L’inconscient collectif rôde toujours, pour le meilleur et pour le pire… Le préjugé, qu’il soit dépréciatif ou valorisant, agit comme un filtre sur notre façon d’appréhender notre environnement. Il ne peut en ce sens passer pour vérité.

Si l’on regarde quelques décennies et siècles en arrière, au temps où Ed Sheeran, le prince Harry, Ewan McGregor, Eddie Redmayne ou Kristofer Hivju n’étaient pas encore nés, on constate que la rousseur masculine était plutôt apparentée à une disgrâce physique .

« Je n’y comprends rien à ce visage. Ceux des autres ont un sens. Pas le mien. Je ne peux même pas décider s’il est beau ou laid, parce qu’on me l’a dit. »
Antoine Roquentin, personnage roux de La Nausée (Source : Valérie André)

« La grimace était son visage. Ou plutôt toute sa personne était une grimace. Une grosse tête hérissée de cheveux roux. »
Victor Hugo, à propos de Quasimodo (Source :  Valérie André)

Je ne verserai pas ici dans l’inventaire soporifique mais les cas d’hommes roux laids abondent dans la littérature. Au fil du temps, au gré des mots, ceux-ci sont venus réaffirmer un peu plus à chaque fois la laideur des roux. Ce préjugé, par l’ignorance des uns, la peur ou la malveillance des autres, a fini par se muer en vérité déraisonnée, en évidence généralisée.
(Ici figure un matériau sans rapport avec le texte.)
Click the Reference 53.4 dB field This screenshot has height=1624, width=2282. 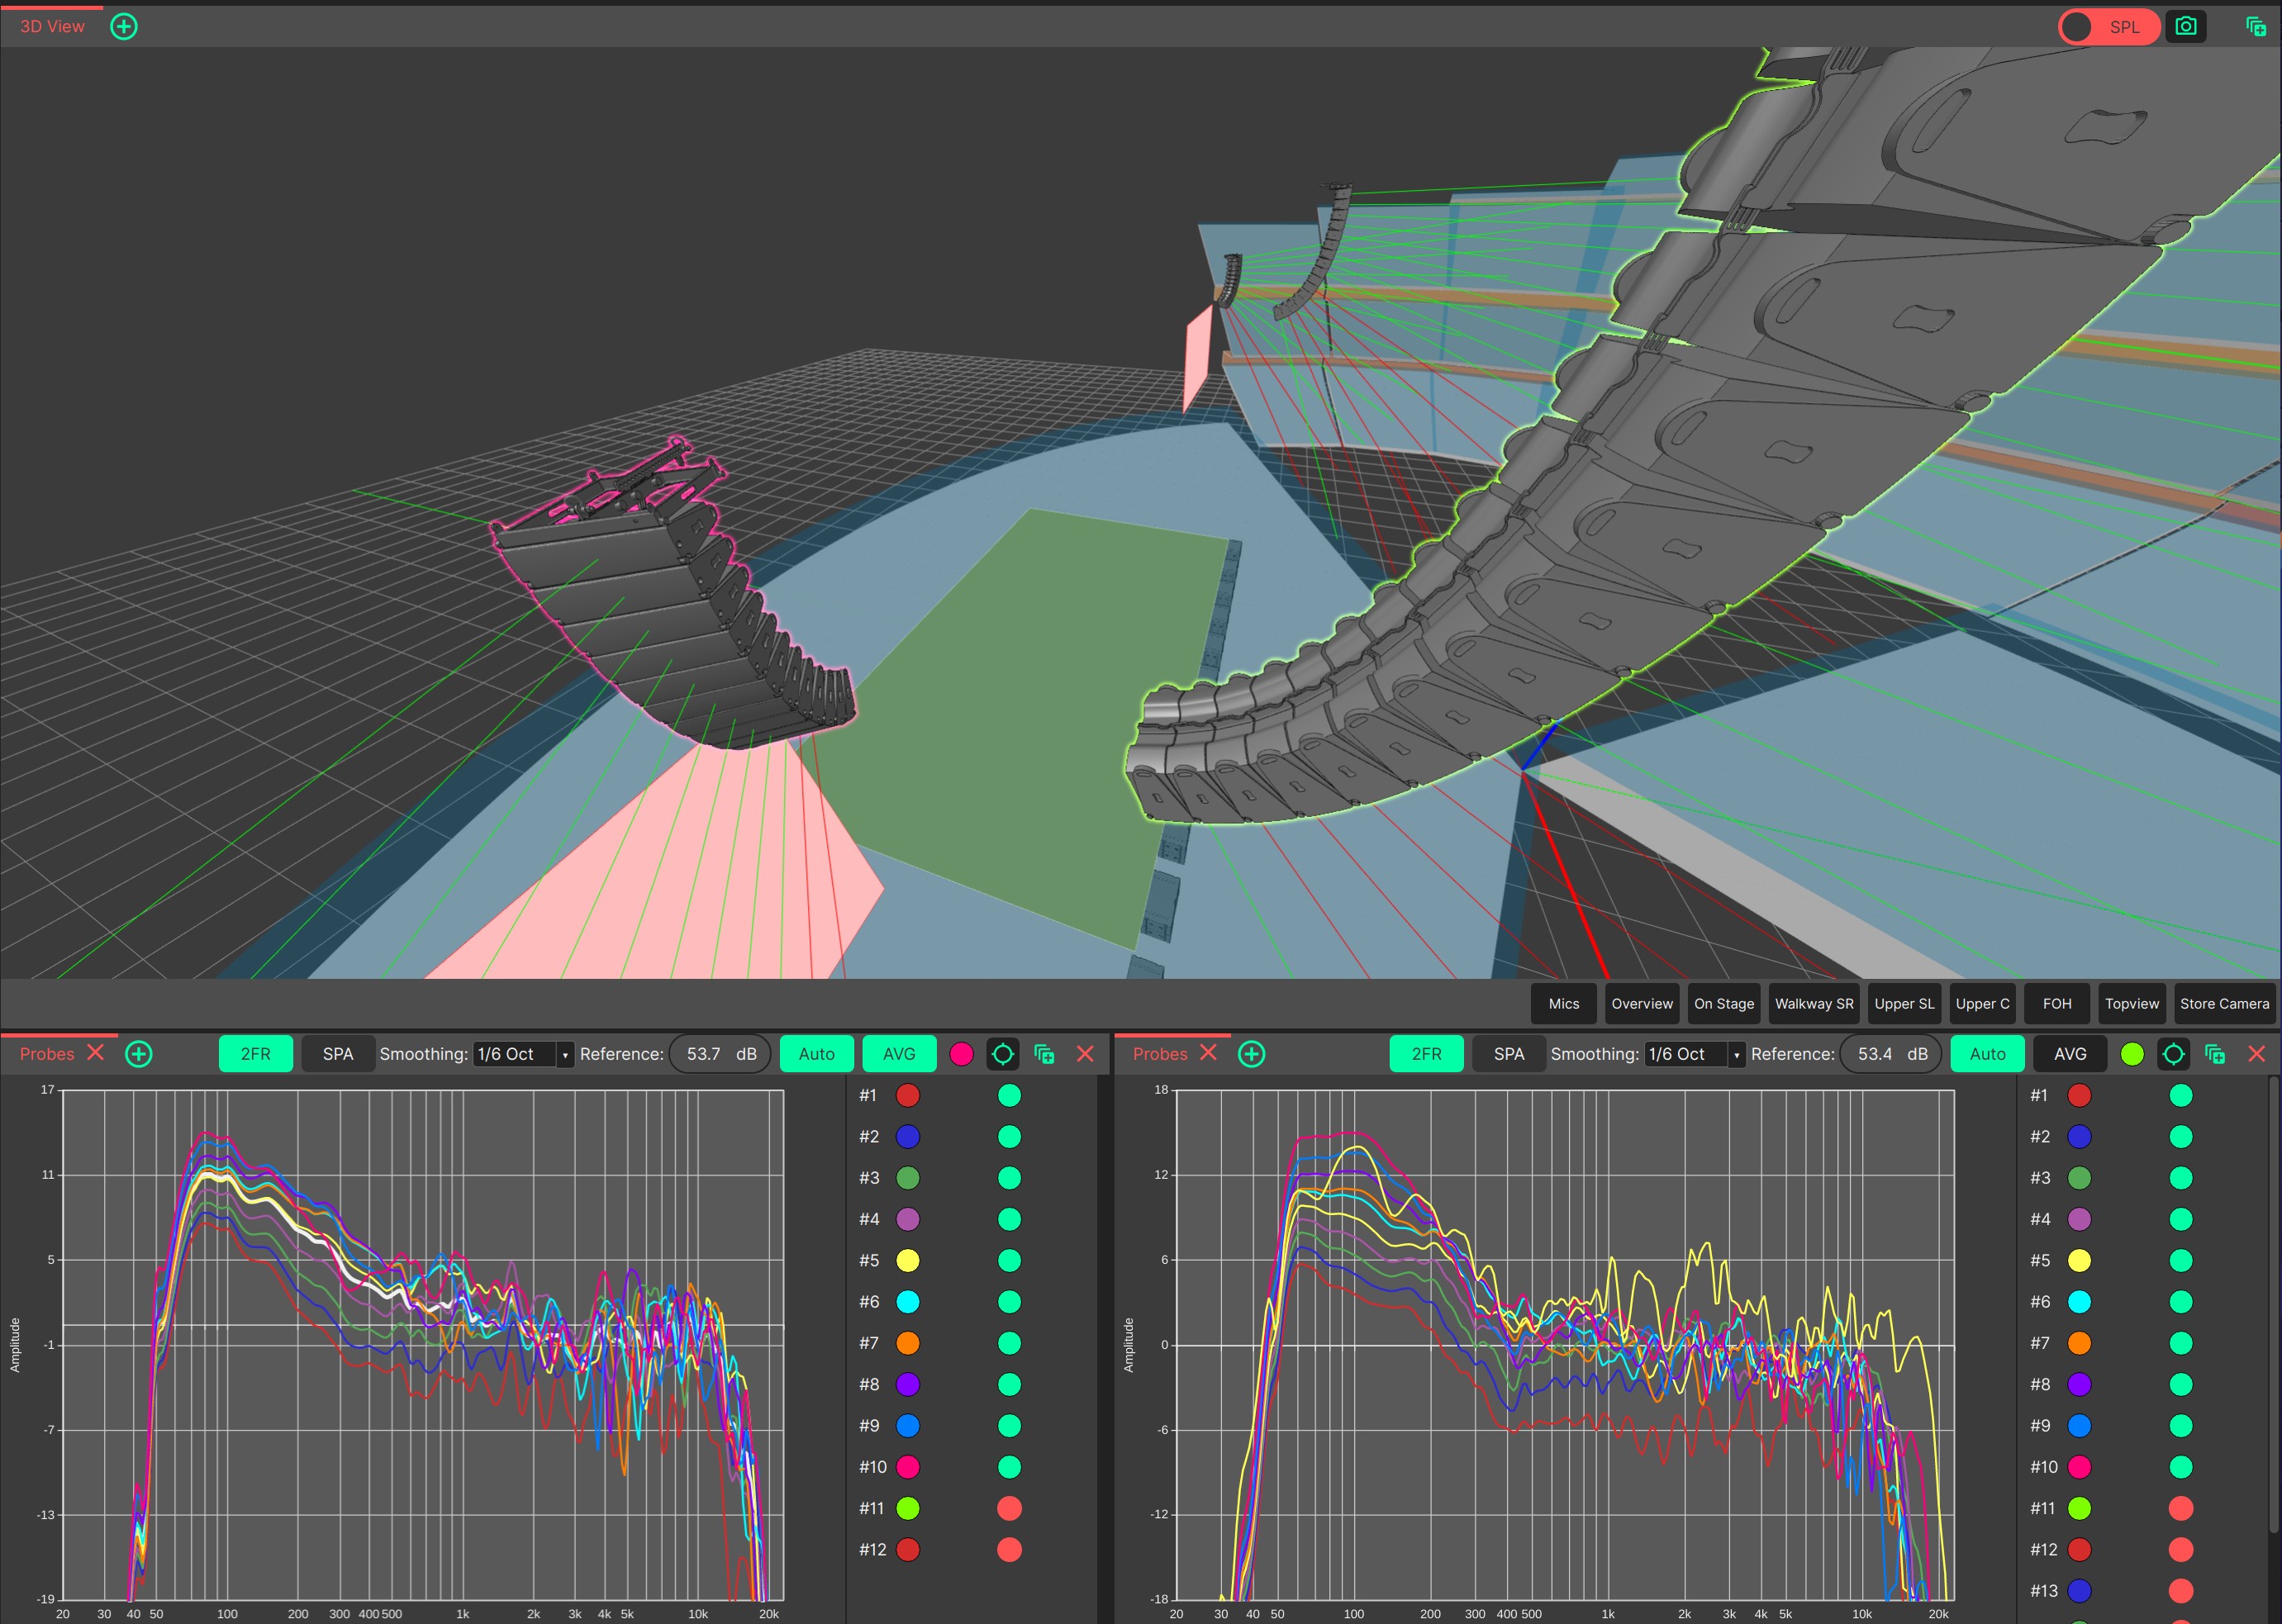[1890, 1054]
Les hommes roux sont hypocrites et traîtres

« La Cène » (1519, retable de Herrenberg) de Jerg Ratgeb
« La Cène » (1519, retable de Herrenberg) de Jerg Ratgeb

Qui n’a pas en tête l’image du Judas roux, trahissant Jésus sans vergogne ? Et les autres, Caïn, Saül, Ganelon (La Chanson de Roland), Mordred (La Légende du Roi Arthur) ? Tous des traîtres, tous des roux !

Après tout, n’est-ce pas la preuve que l’on ne peut faire confiance à ces hommes dont les cheveux rappellent inlassablement la couleur du Mal, la couleur du vice, la couleur de Satan ?

« Les courtisans, les rousseaux et les teigneux en portaient les premiers (…). Les rousseaux, pour cacher la couleur de leurs cheveux, qui font horreur à tout le monde, parce que Judas, à ce qu’on prétend était rousseau. »
Histoire des perruques,  Jean-Baptiste Thiers, 1690 (Source :  Valérie André)

« À ce qu’on prétend »… Et c’est bien là tout le problème. Car non… Judas n’était pas roux ! Les textes de l’Évangile ne le mentionnent en effet jamais comme tel. Sa rousseur supposée est apparue plus tard dans l’iconographie et les textes médiévaux, d’abord à l’époque carolingienne, puis aux XIIe et XIIIe siècles.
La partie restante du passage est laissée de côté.